### Aim of the exercise
Translate this sentence from the text about trees and garden beds into Spanish: "I figured casuarinas would be the nearest native alternative and I do love them too."

### Source text
>> Begin

I've seen fruit trees doing well with tractor-tyre collars. I've always
thought that would be a very easy way to raise a bed for a single tree,
but sadly I have no tractor tyres!


heh. i have some.

i also have a tree (not a fruit tree) that some ninny planted into a car
tyre. now the tyre won't come off & can't be cut either (steel belt).
sigh!!! the trunk is as big as the hole in the tyre. we are flummoxed!

I *so* love your idea with the willows and that was my first thought.
However, fancy putting willows cheek-by-jowl with town water and sewage!
Brrrrrrr!!! Doesn't bear thinking about! I figured casuarinas would be the
nearest native alternative and I do love them too.


hm, are willows a problem in that context though? i thought they only give
people the shits if they're near a watercourse & bits can break off & go
downstream & root everywhere.(?) having said that, i personally think feral
willow is 4 million times better than nude eroded banks anyway!

but of course, the "native alternative" is going to sit better with
everyone.


(he thinks lizards & snakes are the same thing, unfortunately). at the
end of the day, the few blue-tongues which are foolish enough to hang
around our yard have to protect themselves. my reasoning is that they
have a great deal of room away from the yard (47 hectares). clearly that
is where most of them live out long & alarm-free lives. i just go out &
try to rescue whatever it is that he's bailed up when he does his "snake
bark" (does not happen much any more). the blue-tongues just don't come
around so much any more. they seem to be fast learners ime, so perhaps
you could train them into pipes with fruit or meat - you just don't want
to be encouraging a difficult situation though where you're just luring
them to their deaths. ;-)

>> End

### Rows
>> Begin

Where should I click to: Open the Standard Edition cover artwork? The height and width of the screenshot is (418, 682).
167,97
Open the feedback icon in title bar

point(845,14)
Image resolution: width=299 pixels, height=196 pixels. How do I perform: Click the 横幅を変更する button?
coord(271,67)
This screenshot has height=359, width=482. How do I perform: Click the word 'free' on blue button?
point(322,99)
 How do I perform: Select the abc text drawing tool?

>> End
>> Begin

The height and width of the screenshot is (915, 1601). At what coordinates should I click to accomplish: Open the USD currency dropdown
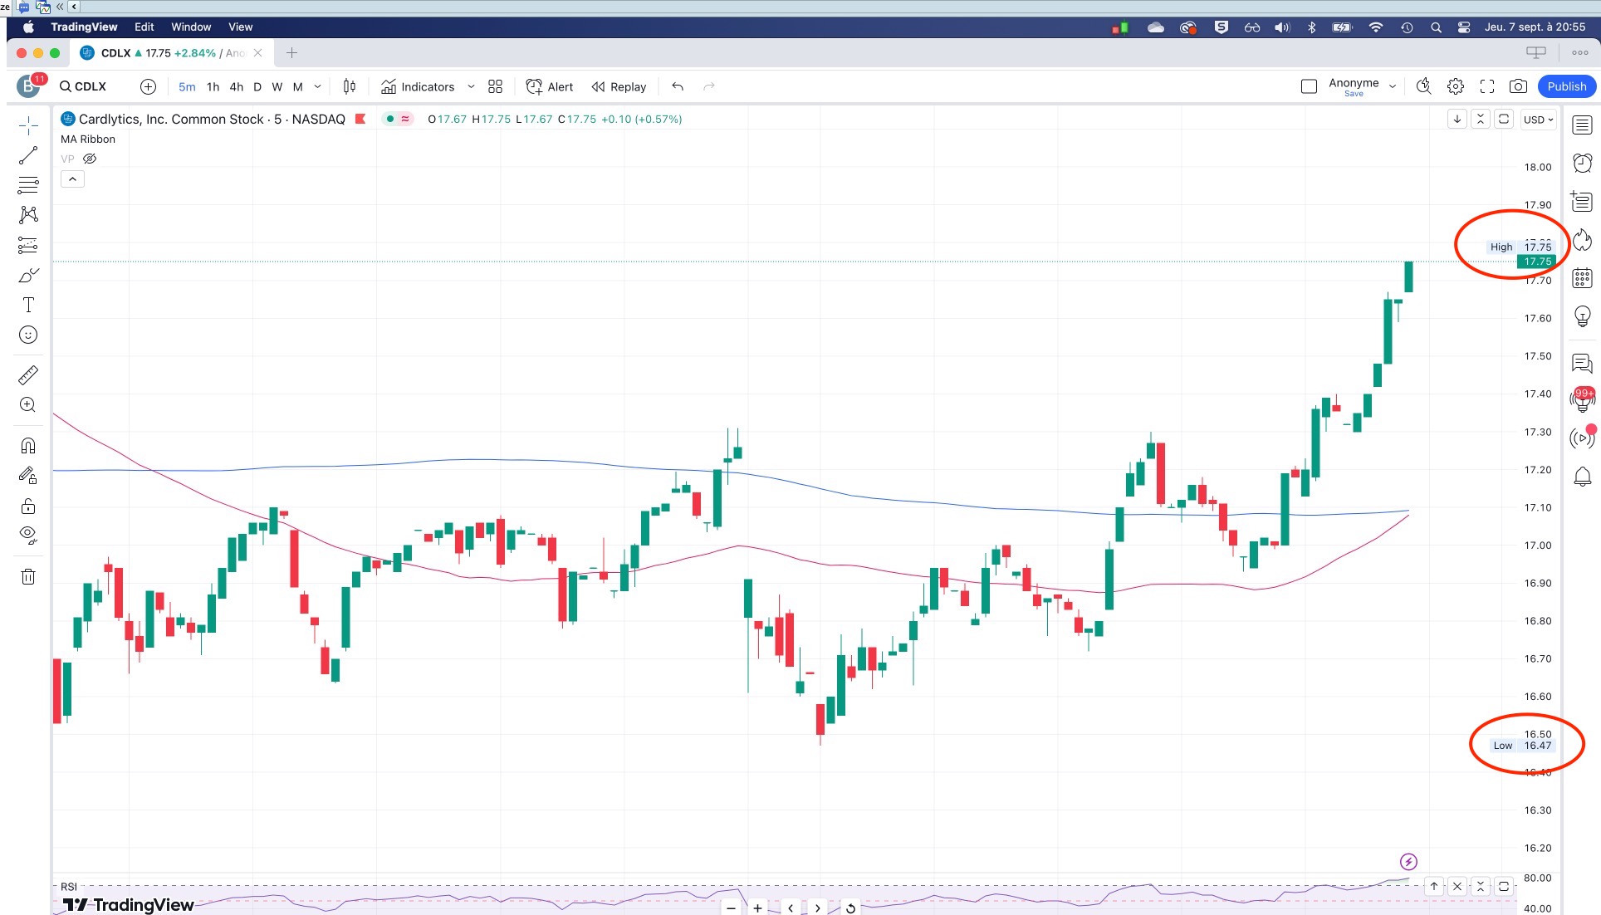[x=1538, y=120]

>> End

### Problem solution
Pensé que las casuarinas serían la alternativa nativa más cercana, y también me encantan.